Although not mentioned by the parties, we note the possible relevance to this matter of RPC 1.16(b), (c). These rules provide:
(b) Except as stated in paragraph (c), a lawyer may withdraw from representing a client if withdrawal can be accomplished without material adverse effect on the interests of the client, or if: * * *
(5) the representation will result in an unreasonable financial burden on the lawyer or has been rendered unreasonably difficult by the client; or
[247 NJSuper Page 277]
(6) other good cause for withdrawal exists.
(c) When required to do so by rule or when ordered to do so by a tribunal, a lawyer shall continue representation notwithstanding good cause for terminating the representation.
Since Paragraph 1 of the Service Termination Agreement may be read to require plaintiffs to withdraw their services from clients of the firm on work in progress, fact questions may exist in particular cases as to whether, by withdrawing their services from certain clients, plaintiffs would be offending RPC 1.16. If such fact questions are presented, these should be explored at a plenary hearing.
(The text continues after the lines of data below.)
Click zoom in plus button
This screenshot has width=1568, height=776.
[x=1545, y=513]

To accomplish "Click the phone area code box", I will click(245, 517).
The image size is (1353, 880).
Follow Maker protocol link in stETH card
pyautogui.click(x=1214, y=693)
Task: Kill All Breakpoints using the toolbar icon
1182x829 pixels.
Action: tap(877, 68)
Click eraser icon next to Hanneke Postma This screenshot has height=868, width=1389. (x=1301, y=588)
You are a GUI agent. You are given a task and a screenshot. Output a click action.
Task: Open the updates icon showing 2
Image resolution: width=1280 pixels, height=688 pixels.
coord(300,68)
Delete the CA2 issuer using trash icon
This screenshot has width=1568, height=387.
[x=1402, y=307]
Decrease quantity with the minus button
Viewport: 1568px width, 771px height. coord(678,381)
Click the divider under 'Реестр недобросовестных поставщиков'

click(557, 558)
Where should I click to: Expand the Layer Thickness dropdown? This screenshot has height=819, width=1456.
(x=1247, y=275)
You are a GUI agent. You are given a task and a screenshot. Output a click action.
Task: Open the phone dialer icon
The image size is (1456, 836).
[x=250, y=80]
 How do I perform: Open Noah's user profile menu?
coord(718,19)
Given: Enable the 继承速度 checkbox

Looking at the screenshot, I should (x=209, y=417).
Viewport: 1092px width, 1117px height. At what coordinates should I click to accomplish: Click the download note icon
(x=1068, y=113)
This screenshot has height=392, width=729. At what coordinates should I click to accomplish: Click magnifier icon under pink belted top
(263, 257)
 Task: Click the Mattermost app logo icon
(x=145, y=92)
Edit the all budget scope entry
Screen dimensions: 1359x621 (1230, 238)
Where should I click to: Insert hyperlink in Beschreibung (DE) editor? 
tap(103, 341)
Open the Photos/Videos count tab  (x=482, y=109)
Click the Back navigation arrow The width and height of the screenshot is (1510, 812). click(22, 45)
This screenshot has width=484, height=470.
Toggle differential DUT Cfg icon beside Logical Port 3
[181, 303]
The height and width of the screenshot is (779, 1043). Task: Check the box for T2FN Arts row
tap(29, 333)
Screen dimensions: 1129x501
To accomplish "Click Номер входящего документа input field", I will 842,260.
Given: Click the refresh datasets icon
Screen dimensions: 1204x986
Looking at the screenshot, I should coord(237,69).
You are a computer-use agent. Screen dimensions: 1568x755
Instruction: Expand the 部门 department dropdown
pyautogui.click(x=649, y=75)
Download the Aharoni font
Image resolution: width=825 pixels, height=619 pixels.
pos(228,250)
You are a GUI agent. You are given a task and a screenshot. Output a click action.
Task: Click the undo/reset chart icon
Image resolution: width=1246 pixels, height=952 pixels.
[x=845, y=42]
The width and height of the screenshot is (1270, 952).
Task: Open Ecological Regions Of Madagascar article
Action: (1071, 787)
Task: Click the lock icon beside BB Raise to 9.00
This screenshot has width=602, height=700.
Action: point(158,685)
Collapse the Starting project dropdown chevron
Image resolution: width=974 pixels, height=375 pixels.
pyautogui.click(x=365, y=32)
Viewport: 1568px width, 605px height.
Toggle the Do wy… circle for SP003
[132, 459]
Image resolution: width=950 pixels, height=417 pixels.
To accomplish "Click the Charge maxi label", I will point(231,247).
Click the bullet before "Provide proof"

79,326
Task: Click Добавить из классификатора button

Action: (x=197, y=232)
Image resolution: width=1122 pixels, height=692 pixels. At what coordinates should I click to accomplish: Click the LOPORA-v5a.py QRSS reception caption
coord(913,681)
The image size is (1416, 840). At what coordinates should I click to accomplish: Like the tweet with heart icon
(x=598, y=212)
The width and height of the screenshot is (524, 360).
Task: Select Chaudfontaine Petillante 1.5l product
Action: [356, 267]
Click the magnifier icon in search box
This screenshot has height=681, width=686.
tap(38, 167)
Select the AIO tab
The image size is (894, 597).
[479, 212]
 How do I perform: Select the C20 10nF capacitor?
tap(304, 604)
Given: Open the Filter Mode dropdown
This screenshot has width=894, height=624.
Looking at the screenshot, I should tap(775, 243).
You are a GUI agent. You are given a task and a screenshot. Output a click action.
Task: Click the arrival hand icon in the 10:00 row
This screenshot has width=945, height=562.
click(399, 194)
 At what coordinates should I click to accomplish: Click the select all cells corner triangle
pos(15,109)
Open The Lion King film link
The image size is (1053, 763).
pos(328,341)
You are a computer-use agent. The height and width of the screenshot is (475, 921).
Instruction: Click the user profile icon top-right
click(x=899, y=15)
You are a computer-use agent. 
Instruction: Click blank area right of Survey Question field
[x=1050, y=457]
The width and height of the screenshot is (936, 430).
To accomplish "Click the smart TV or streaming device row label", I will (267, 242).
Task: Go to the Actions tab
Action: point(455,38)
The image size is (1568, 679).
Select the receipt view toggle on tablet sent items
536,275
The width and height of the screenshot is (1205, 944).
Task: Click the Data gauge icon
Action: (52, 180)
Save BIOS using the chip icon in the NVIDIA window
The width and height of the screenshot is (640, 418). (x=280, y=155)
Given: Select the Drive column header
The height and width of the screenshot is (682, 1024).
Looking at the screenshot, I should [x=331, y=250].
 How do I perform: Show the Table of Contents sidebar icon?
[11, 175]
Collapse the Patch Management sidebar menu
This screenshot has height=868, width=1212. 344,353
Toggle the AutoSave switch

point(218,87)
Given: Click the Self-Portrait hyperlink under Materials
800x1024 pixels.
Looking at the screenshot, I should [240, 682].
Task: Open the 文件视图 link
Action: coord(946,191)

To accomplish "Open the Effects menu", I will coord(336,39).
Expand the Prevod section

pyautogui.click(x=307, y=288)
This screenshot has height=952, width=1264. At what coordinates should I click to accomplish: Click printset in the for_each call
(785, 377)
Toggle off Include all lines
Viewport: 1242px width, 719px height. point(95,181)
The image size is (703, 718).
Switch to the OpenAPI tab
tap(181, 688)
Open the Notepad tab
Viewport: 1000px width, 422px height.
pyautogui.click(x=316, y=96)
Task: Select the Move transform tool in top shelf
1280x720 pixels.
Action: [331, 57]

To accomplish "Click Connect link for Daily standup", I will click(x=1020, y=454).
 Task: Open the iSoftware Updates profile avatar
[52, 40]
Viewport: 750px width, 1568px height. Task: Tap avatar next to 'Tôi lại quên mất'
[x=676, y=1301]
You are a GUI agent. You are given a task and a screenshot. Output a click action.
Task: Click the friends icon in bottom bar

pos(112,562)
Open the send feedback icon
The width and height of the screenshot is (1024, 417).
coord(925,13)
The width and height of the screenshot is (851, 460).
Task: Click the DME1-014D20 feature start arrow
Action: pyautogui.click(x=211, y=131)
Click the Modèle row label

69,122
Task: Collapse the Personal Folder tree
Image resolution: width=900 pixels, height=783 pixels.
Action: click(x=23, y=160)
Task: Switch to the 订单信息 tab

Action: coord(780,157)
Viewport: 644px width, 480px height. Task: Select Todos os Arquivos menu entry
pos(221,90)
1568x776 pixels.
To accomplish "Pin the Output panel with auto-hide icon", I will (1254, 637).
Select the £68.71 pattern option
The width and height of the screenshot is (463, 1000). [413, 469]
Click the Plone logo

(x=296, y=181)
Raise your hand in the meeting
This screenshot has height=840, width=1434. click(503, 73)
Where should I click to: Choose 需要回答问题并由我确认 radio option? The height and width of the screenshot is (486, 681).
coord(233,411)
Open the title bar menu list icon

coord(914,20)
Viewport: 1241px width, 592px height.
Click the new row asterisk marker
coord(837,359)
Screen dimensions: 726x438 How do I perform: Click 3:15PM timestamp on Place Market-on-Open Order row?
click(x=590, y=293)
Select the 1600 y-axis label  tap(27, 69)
Findings should be made, and a determination should be reached as to the significance thereof to the interpretation and application of Paragraphs 1 and 2(a) of the Service Termination Agreement, particularly in light of RPC 8.4, defining professional misconduct.
So much of the orders of November 13, 1989, and May 8, 1990, as nullify Paragraphs 1(b) and 2(a) of the Service Termination Agreement and award money damages to plaintiffs on the third count of the complaint are reversed. In other respects the orders are affirmed.